Por isso, para além da natureza específica dos cursos, faz falta introduzir na formação disciplinas que ajudem os estudantes a interrogar-se sobre os fundamentos sólidos da natureza humana e do cosmos, assim como referentes à ética das relações humanas e do progresso. A filosofia, a arte de pensar em profundidade as questões, a verdade e a moralidade, nem sempre acompanham os diversos saberes. Sem isso não é de admirar que predomine a mentalidade economicista de emprego, da exploração do homem e da natureza. O bem comum deveria ser o prisma principal de todos os cursos, cimentando a articulação dos saberes, visando o progresso integral da pessoa, da família, da sociedade e do país.
2. Renascer da esperança
Ao convidarem o Bispo para uma cerimónia de bênção creio que, para além de manter a tradição, há um sinal de abertura a valores superiores aos apreendidos na frequência dos diversos cursos; de busca de fundamentos mais sólidos e seguros que o dinheiro, as remunerações possíveis através do saber adquirido; da vontade de construir a casa, o futuro sobre a rocha, e não sobre a areia. A rocha é a verdade, o amor, o bem dos outros, o tornar o mundo e a convivência humana mais bela, harmoniosa, respirável, baseada no respeito e na confiança mútua, na solidariedade, na entreajuda, e não sobre a areia da mentira, da injustiça, da corrupção, da exploração da natureza e das pessoas, sem respeito pela sua beleza e dignidade. O modelo dessa atitude e a rocha da nossa construção é Cristo, que sendo Senhor se fez servo, por amor a todos.
O projeto bíblico da criação do homem e da mulher apontam nesse sentido. E a exortação de S. Paulo aos Colossenses vem muito a propósito. E, acima de tudo isto, revesti-vos do amor, que é o laço da perfeição ... E sede agradecidos (Col.3, 14-15). Sem verdade, sem amor e sem gratidão é vão o nosso saber; não contribuirá para fazer renascer a esperança, a alegria de viver e a confiança entre as pessoas. Quando nos sentimos amados, acolhidos e somos gratos, renasce em nós a esperança e o vigor; ressuscitam em nós capacidades para tornar as nossas vidas e o mundo mais alegres e fortalece-se a nossa confiança no futuro.

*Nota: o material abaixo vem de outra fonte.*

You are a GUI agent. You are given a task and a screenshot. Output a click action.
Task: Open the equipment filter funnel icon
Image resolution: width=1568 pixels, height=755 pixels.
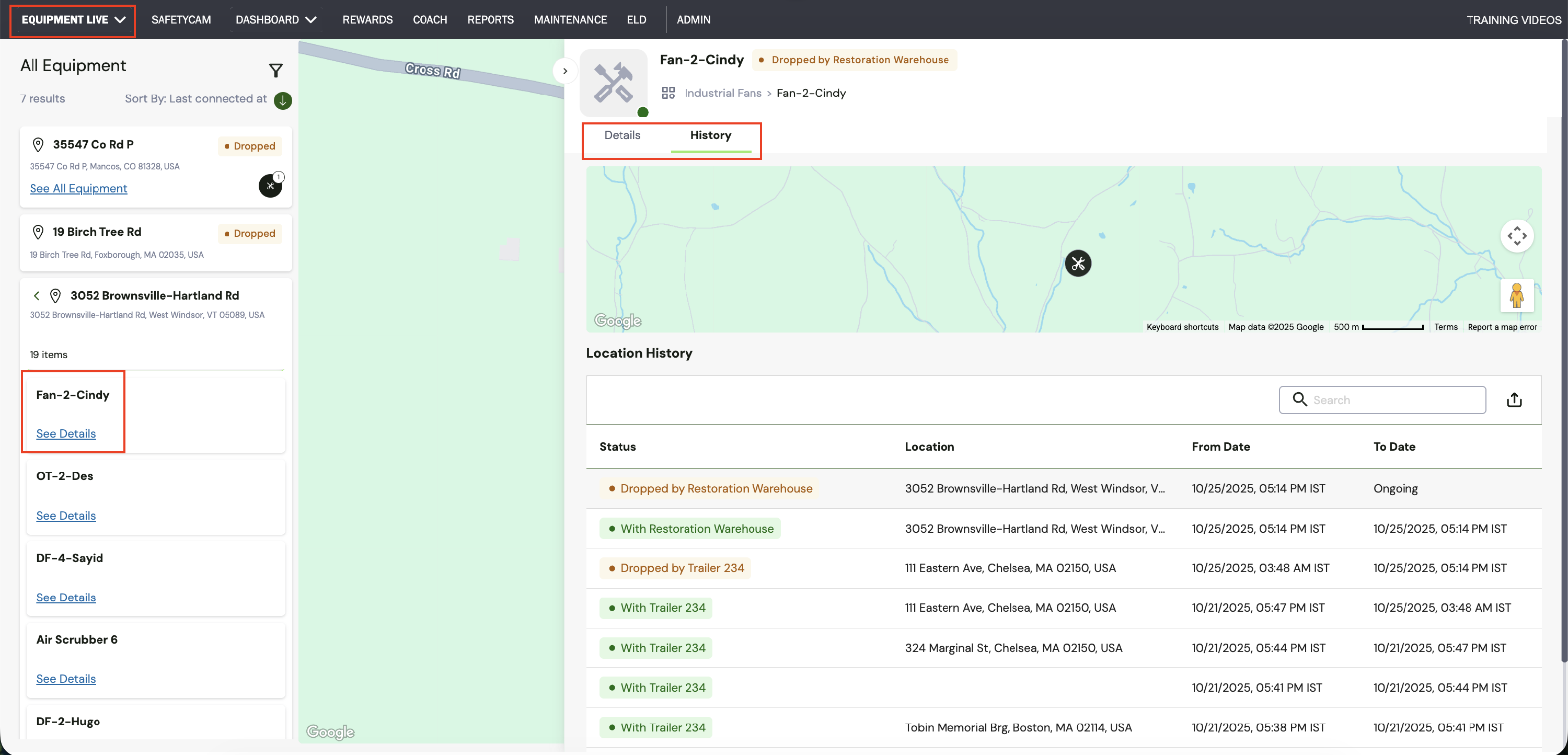pyautogui.click(x=276, y=71)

Exemplo de que há valores e motivações capazes de fazer renascer a autoestima e a alegria nas pessoas foi o que presenciei ao fim da tarde do dia 24 de Maio no Bairro da Esperança, em Beja. Desde há muitos anos conhecido como um bairro pobre, degradado, onde há droga e violência. Têm sido feitos muitos estudos e projetos para melhorar a vida e o ambiente do bairro, mas sem êxito visível. Um grupo de pessoas, leigos ligados ao núcleo de Beja de luta contra a pobreza, começou a despertar a autoestima dos habitantes do bairro e a desafiá-los para tornarem o seu ambiente mais florido, amigo e limpo. As casas foram caiadas, vasos de flores colocados a enfeitar as ruas, das várias espécies e cores, a aprendizagem e entreajuda tornaram-se uma realidade do dia a dia dos moradores, a confiança entre as pessoas fortaleceu-se, a alegria ressurgiu, o ambiente floriu e a esperança renasceu. Bairro da Esperança, de nome e de facto. Aqui se confirma o que escreveu Dostoievski: a beleza salvará o mundo. Não disse a economia ou o poder, mas a beleza, que não se compra, mas se admira, se oferece e nos fascina.
Não deixemos que nos roubem a alegria, o amor ao próximo e a vontade de construir as nossas vidas sobre estes sólidos fundamentos, como amiúde se expressa o Papa Francisco.